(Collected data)
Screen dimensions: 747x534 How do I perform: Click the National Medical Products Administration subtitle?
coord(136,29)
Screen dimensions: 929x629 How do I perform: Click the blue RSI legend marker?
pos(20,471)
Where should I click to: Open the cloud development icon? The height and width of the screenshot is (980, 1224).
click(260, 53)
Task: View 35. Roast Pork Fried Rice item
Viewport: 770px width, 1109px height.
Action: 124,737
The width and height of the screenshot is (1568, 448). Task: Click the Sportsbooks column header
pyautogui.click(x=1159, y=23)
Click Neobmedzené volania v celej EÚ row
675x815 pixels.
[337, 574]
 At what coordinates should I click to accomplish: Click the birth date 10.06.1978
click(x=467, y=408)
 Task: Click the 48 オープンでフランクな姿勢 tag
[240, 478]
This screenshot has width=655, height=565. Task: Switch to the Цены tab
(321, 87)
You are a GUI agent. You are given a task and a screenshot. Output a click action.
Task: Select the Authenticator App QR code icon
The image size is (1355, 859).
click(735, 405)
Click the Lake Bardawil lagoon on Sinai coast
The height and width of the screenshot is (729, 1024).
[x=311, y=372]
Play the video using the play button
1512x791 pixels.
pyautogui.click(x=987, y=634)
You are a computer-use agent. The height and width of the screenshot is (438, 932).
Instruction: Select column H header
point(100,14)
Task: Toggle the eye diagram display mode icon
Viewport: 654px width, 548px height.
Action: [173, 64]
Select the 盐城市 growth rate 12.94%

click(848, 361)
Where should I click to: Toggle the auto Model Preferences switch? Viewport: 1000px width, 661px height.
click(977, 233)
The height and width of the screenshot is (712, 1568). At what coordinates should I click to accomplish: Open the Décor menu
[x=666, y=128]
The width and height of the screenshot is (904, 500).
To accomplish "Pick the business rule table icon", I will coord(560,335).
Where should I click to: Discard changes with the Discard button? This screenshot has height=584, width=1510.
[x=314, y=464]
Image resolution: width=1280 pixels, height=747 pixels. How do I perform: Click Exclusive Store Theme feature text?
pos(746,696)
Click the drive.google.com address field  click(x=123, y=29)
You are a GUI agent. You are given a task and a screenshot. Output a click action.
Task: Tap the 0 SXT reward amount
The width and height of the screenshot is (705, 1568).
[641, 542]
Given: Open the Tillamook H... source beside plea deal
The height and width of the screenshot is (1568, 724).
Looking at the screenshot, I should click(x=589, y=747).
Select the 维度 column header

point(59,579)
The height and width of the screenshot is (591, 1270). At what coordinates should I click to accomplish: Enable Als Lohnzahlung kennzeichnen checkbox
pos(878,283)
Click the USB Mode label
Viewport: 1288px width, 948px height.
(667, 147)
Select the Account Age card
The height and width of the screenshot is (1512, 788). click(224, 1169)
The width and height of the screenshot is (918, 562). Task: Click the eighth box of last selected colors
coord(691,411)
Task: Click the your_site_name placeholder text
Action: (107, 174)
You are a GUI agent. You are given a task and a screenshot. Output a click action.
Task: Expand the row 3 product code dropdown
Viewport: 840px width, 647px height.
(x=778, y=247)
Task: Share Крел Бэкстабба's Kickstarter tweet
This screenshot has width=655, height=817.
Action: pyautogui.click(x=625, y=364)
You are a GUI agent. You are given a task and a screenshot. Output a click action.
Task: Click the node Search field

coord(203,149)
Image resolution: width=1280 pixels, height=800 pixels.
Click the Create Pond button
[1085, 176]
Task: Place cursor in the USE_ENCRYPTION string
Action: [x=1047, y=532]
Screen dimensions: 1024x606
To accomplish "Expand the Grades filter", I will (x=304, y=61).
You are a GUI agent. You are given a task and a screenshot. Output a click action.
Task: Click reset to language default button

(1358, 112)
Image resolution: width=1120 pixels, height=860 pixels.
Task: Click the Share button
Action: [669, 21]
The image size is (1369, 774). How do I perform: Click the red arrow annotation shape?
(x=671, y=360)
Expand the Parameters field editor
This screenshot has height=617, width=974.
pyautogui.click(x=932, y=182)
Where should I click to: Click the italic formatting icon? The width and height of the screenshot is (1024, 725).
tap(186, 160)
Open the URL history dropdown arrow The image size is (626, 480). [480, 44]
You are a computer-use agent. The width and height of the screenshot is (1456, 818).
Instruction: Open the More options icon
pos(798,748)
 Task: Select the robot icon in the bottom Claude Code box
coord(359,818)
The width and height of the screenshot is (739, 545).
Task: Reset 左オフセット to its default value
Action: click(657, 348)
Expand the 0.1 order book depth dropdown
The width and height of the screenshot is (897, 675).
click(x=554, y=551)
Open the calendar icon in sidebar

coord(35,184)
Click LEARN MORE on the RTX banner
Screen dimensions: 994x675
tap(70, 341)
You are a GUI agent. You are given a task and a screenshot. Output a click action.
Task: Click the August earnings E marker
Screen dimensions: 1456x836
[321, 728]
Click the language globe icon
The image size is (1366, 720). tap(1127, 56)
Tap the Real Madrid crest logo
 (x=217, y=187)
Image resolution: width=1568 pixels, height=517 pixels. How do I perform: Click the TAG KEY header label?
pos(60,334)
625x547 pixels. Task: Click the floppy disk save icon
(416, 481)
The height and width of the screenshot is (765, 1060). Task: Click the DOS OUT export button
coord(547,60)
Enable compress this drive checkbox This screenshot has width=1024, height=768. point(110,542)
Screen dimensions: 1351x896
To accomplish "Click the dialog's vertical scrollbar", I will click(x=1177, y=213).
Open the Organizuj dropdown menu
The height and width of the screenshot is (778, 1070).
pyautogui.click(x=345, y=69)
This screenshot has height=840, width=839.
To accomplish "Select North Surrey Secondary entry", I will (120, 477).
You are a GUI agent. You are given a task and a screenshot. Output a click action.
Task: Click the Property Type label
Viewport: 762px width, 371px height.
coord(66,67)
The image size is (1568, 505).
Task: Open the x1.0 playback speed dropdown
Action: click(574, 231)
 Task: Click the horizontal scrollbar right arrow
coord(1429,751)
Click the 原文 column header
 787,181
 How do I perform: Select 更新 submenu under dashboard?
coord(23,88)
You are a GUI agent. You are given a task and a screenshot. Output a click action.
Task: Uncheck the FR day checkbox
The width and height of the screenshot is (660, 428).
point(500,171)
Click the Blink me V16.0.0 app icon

### Problem details
I'd like the lines above from the one with "Where should I click to: Click" up to and including the one with "Open the URL" copied exactly, with no other lines.

### Output
Where should I click to: Click the italic formatting icon? The width and height of the screenshot is (1024, 725).
tap(186, 160)
Open the URL history dropdown arrow The image size is (626, 480). [480, 44]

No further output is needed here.